Merge pull request #5289 from FlorentinD/fix-training-docs

FlorentinD · web-flow · commit 3033764b0f5d · 2022-05-06T10:27:47.000+02:00
Fix smaller issues in training docs
diff --git a/doc/asciidoc/machine-learning/linkprediction-pipeline/training.adoc b/doc/asciidoc/machine-learning/linkprediction-pipeline/training.adoc
@@ -15,7 +15,7 @@ These graphs are internally managed and exist only for the duration of the train
 . Split the training instances using stratified k-fold cross-validation.
 The number of folds `k` can be configured using `validationFolds` in `gds.beta.pipeline.linkPrediction.configureSplit`.
 . Train each model candidate given by the <<linkprediction-adding-model-candidates,parameter space>> for each of the folds and evaluate the model on the respective validation set.
-The training process uses a logistic regression or random forest algorithm, and the evaluation uses the specified <<linkprediction-pipelines-metrics,metric>>.
+The evaluation uses the specified <<linkprediction-pipelines-metrics,metric>>.
 . Declare as winner the model with the highest average metric across the folds.
 . Re-train the winning model on the whole training set and evaluate it on both the `train` and `test` sets.

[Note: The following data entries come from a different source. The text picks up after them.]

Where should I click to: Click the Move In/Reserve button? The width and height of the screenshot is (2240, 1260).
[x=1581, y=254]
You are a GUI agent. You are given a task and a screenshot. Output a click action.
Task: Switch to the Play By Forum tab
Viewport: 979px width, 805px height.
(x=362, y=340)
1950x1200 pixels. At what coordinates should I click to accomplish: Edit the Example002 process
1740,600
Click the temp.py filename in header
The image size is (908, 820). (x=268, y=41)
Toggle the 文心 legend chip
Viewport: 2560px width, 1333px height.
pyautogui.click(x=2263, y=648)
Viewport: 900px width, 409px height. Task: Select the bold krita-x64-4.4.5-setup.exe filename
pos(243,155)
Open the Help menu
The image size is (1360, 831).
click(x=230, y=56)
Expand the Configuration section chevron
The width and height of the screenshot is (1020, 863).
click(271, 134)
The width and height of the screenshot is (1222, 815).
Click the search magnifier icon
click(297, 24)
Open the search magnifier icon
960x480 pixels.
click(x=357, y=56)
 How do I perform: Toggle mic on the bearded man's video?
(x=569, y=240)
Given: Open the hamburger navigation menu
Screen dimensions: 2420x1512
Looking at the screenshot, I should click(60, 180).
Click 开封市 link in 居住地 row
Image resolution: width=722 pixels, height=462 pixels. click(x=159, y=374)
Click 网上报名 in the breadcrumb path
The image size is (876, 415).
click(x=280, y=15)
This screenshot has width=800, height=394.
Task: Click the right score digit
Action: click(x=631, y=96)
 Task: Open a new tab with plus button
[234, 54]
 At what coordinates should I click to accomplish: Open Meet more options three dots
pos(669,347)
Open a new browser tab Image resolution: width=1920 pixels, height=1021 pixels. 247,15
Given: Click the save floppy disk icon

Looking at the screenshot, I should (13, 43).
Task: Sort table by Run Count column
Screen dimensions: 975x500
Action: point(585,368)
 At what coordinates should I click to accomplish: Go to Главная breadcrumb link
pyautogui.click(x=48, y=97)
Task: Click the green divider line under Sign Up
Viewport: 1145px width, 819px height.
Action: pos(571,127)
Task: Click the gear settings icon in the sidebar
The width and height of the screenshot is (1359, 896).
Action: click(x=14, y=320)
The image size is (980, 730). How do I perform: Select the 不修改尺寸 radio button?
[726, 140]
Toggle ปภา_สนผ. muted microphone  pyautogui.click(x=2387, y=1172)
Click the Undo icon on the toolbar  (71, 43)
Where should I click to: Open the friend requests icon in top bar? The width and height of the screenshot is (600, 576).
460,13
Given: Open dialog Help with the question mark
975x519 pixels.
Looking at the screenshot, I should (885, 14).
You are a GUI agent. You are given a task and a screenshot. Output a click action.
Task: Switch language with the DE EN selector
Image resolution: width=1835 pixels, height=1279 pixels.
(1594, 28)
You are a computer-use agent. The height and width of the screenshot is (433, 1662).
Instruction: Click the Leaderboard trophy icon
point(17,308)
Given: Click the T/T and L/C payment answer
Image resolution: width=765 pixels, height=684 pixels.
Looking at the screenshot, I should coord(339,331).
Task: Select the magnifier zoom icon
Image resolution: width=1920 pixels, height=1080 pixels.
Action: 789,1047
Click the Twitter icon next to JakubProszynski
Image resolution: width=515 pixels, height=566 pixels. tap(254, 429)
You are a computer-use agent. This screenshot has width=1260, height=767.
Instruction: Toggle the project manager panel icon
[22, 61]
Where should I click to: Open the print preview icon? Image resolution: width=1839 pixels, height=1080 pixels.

 In order to evaluate on the `test` set, the feature pipeline is first applied again as for the `train` set.
diff --git a/doc/asciidoc/machine-learning/node-property-prediction/nodeclassification-pipeline/training.adoc b/doc/asciidoc/machine-learning/node-property-prediction/nodeclassification-pipeline/training.adoc
@@ -14,7 +14,7 @@ More precisely, the training proceeds as follows:
 These graphs are internally managed and exist only for the duration of the training.
 . Split the nodes in the train graph using stratified k-fold cross-validation.
 The number of folds `k` can be configured as described in <<nodeclassification-pipelines-configure-splits, Configuring the node splits>>.
-. Each model candidate defined in the <<nodeclassification-pipelines-adding-model-candidates,parameter space>> is trained on each train set and evaluated on the respective validation set for every fold. The training process uses a logistic regression algorithm, and the evaluation uses the specified <<nodeclassification-pipeline-metrics,metric>>.
+. Each model candidate defined in the <<nodeclassification-pipelines-adding-model-candidates,parameter space>> is trained on each train set and evaluated on the respective validation set for every fold. The evaluation uses the specified primary <<nodeclassification-pipeline-metrics,metric>>.
 . Choose the best performing model according to the highest average score for the primary metric.
 . Retrain the winning model on the entire train graph.
 . Evaluate the performance of the winning model on the whole train graph as well as the test graph.
@@ -142,15 +142,7 @@ The structure of `modelInfo` is:
                 max: Float,
                 min: Float,
                 params: Map
-            },
-            {
-                avg: Float,
-                max: Float,
-                min: Float,
-                params: Map
-            },
-            ...
-            ]
+            }
         }
     }
 }